Wound management: Minor cuts that would normally be trivial may require direct pressure for extended periods. Owners should be trained in basic wound care and know when to seek emergency veterinary assistance.
Medication awareness: Several commonly used drugs impair platelet function and should be avoided or used with extreme caution in vWD-affected dogs. These include aspirin, nonsteroidal anti-inflammatory drugs (NSAIDs), and certain anesthetic agents. This medication awareness parallels the drug sensitivity considerations described in our MDR1 gene guide, where herding breed dogs require special attention to drug interactions.
Monitoring for bleeding signs: Regular monitoring of the gums, nose, and stool for signs of bleeding allows early detection of complications. Owners should have a relationship with a veterinary emergency service that can provide transfusion support promptly if needed.
The Future of vWD Management
Advances in gene therapy and molecular medicine hold potential for eventually treating rather than just managing vWD in affected dogs.

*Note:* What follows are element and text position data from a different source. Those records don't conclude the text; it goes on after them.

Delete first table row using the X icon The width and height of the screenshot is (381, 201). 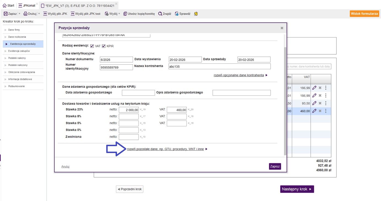click(320, 88)
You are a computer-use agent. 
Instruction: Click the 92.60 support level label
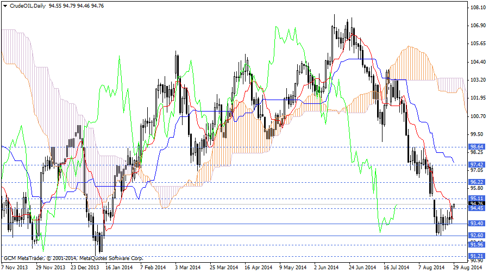pos(477,236)
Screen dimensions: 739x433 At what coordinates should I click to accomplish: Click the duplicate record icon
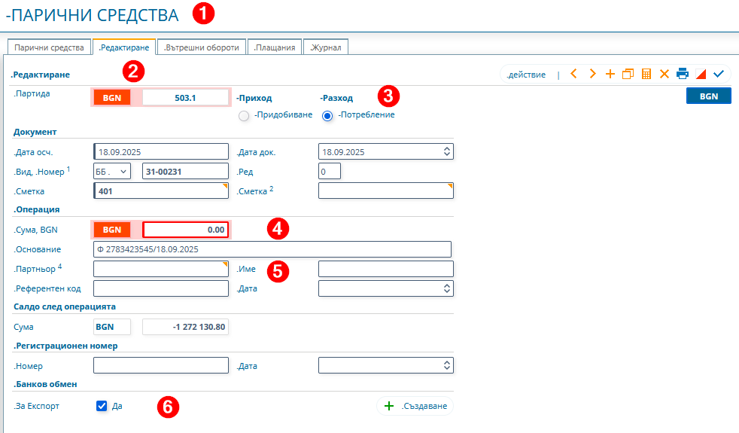pyautogui.click(x=628, y=74)
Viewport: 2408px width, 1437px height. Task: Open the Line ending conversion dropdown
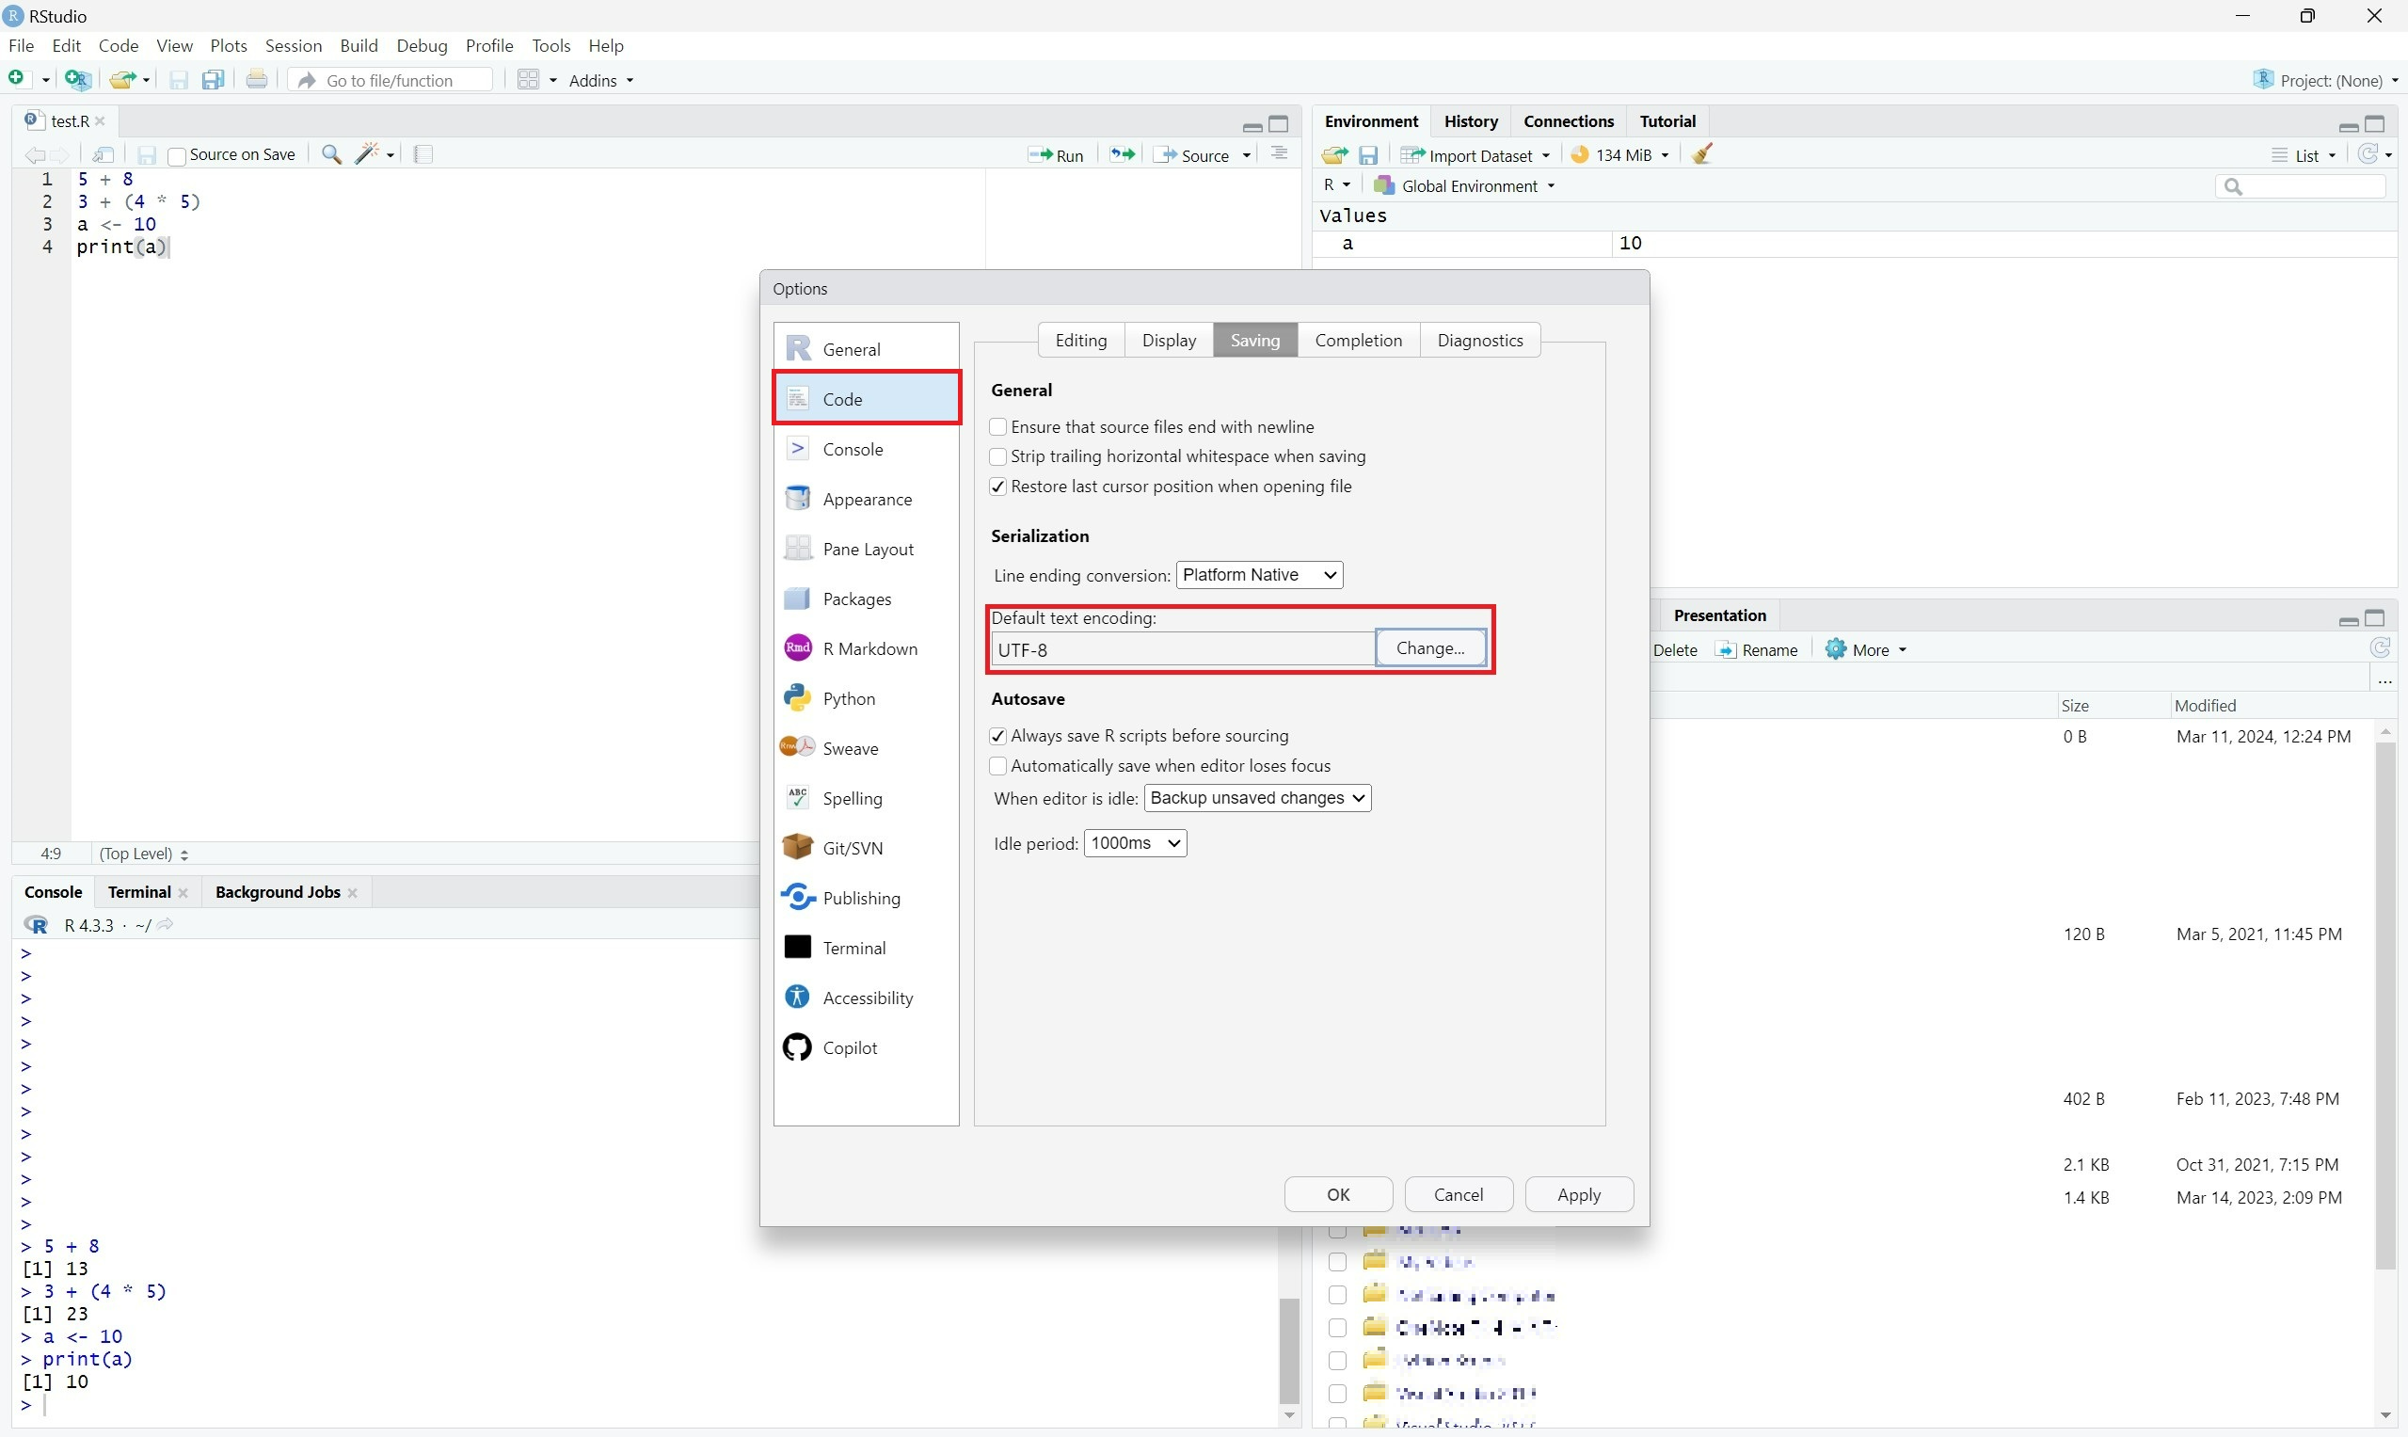tap(1259, 574)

Proof-of-concept studies have demonstrated that viral vector delivery of a functional VWF gene can restore hemostasis in animal models of the disease. While clinical availability is likely still some years away, the pace of progress in canine genomic medicine, reviewed in our article on future developments in this field, gives grounds for cautious optimism.
For the present, the combination of comprehensive DNA testing, responsible breeding practices, and careful veterinary management represents the most effective strategy. Routine testing of all Sheltie breeding stock, along with awareness across the broader herding dog community, can progressively reduce the impact of this preventable disease on the population.